Enthousiaste, Céline avait écrit lui-même
l'adaptation. Celle-ci existerait toujours
mais serait la propriété d'un particulier
qui en a hérité et ne veut pas s'en défaire.
Comme beaucoup d'autres, ce projet d'Abel
GANCE ne vit jamais le jour faute de
trouver un financement. Faute aussi de
trouver l'équivalent visuel de ce que Céline
appelait son " gros tambour mortuaire " :
une musique, une émotion... "
(Présent, 24 février 1984).
*
GEN PAUL
(Eugène Paul, dit Gen Paul, peintre
expressionniste, 1895-1975) : " Popol
c'est un vieux Montmartrois, il est pas venu
de sa Corrèze, pour découvrir le
maquis. Il a été préconçu dans les jardins
de la Galette, un soir de 14 juillet, c'est
le Montmartre " de ses moins de neuf mois ".
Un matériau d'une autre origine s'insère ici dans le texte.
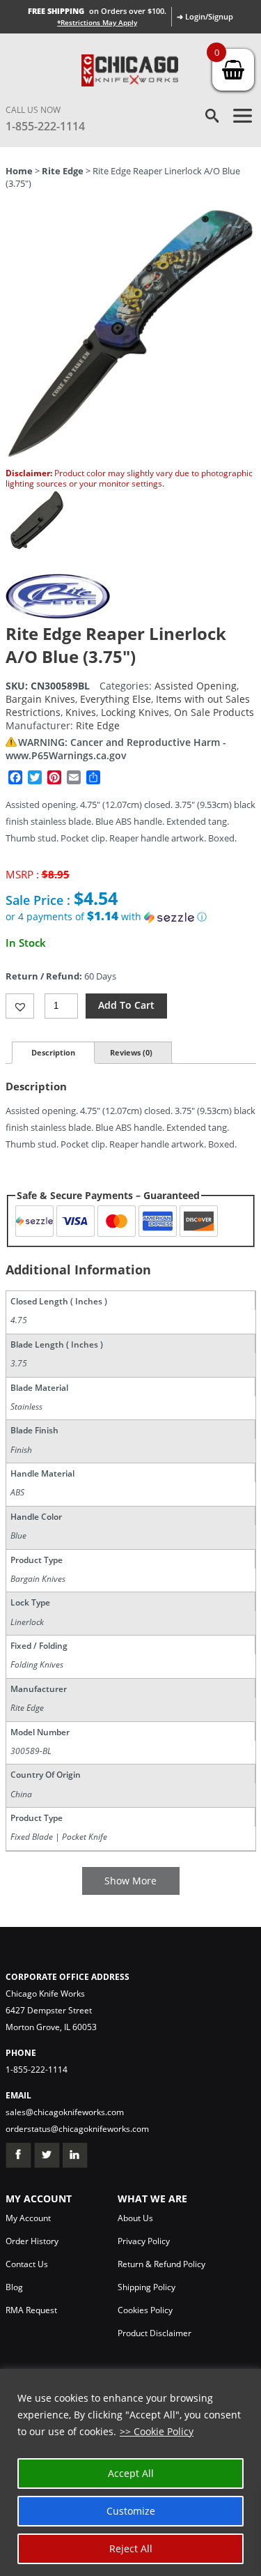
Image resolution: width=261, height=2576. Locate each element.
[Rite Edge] (58, 615)
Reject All (130, 2548)
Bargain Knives (40, 699)
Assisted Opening (196, 685)
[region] (130, 2472)
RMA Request (31, 2310)
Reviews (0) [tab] (131, 1052)
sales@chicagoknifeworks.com (65, 2112)
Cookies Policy (145, 2310)
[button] (131, 917)
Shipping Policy (146, 2287)
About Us (135, 2218)
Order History (32, 2241)
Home (19, 171)
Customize (130, 2510)
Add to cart (126, 1005)
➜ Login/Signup (205, 16)
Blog (14, 2287)
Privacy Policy (144, 2241)
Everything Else (115, 699)
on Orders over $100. (97, 11)
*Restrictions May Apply (97, 22)
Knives (80, 712)
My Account (28, 2218)
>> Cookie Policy (156, 2431)
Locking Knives (135, 712)
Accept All (131, 2473)
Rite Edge (63, 171)
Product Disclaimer (154, 2333)
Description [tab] (53, 1052)
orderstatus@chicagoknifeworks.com (77, 2129)
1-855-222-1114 (45, 126)
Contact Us (27, 2264)
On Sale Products (214, 712)
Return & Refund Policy (161, 2264)
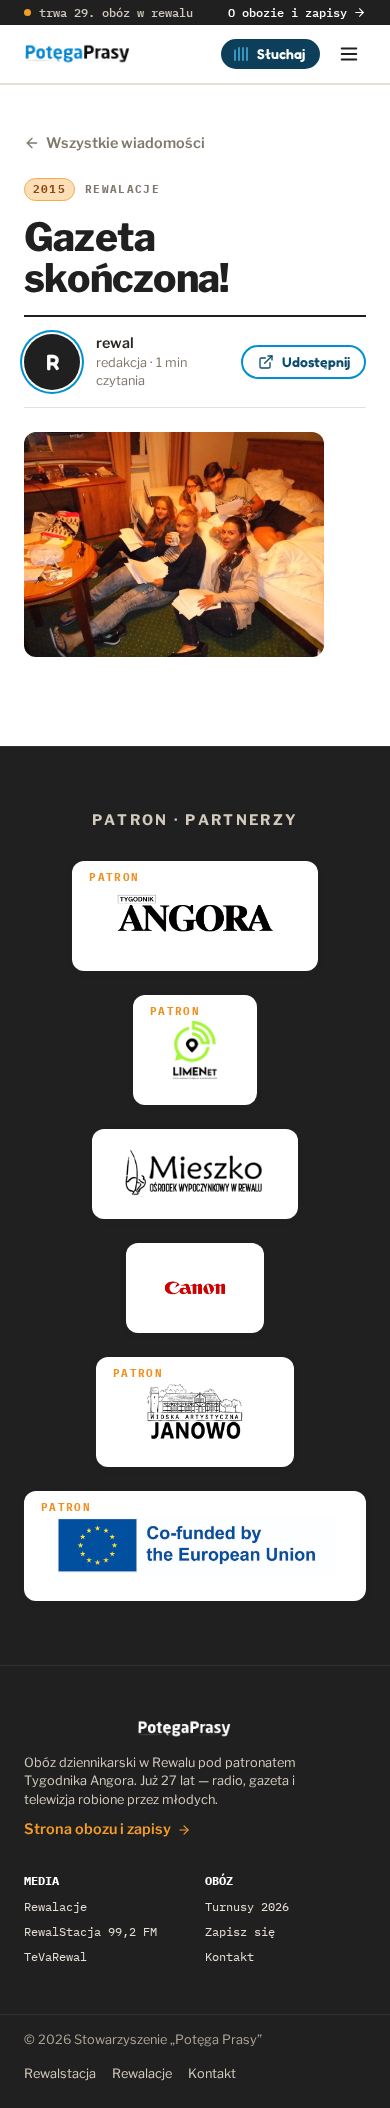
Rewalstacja (60, 2073)
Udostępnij (316, 361)
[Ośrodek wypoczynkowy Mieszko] (195, 1174)
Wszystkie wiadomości (125, 143)
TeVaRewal (55, 1956)
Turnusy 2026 (247, 1906)
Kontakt (229, 1956)
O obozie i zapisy (287, 12)
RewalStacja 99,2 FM (90, 1931)
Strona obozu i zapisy (97, 1829)
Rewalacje (55, 1906)
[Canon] (195, 1288)
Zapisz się (240, 1931)
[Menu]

Alors c'est un " pur de pur ". Je sais qu'il
aime bien le bourgueil, je lui en monte un
petit flacon, question de le mettre en bonne
humeur. Je veux qu'il me cause ! Il est
peintre, c'est tout vous dire, au coin
de l'impasse Girardon.
Il barbouille quand il
pleut pas trop, quand il pleut trop, ça
devient trop sombre dans son atelier. Quand
il fait beau par exemple, on est alors bien
mieux dehors, sur le banc de l'avenue Junot
à regarder les petits oiseaux, les petits
arbres comment qu'ils poussent, qu'ils se
dépêchent pour pas crever du mazout. On
prend le soleil comme des vieux piafs. "
(Bagatelles pour un massacre, p. 56).
* Francis GIACOBETTI (photographe) : "
Les premières photos que j'ai faites dans ma
vie étaient des photos des personnages de ce
siècle.
La toute première photo, c'était celle de Céline. Après il y a eu Camus. "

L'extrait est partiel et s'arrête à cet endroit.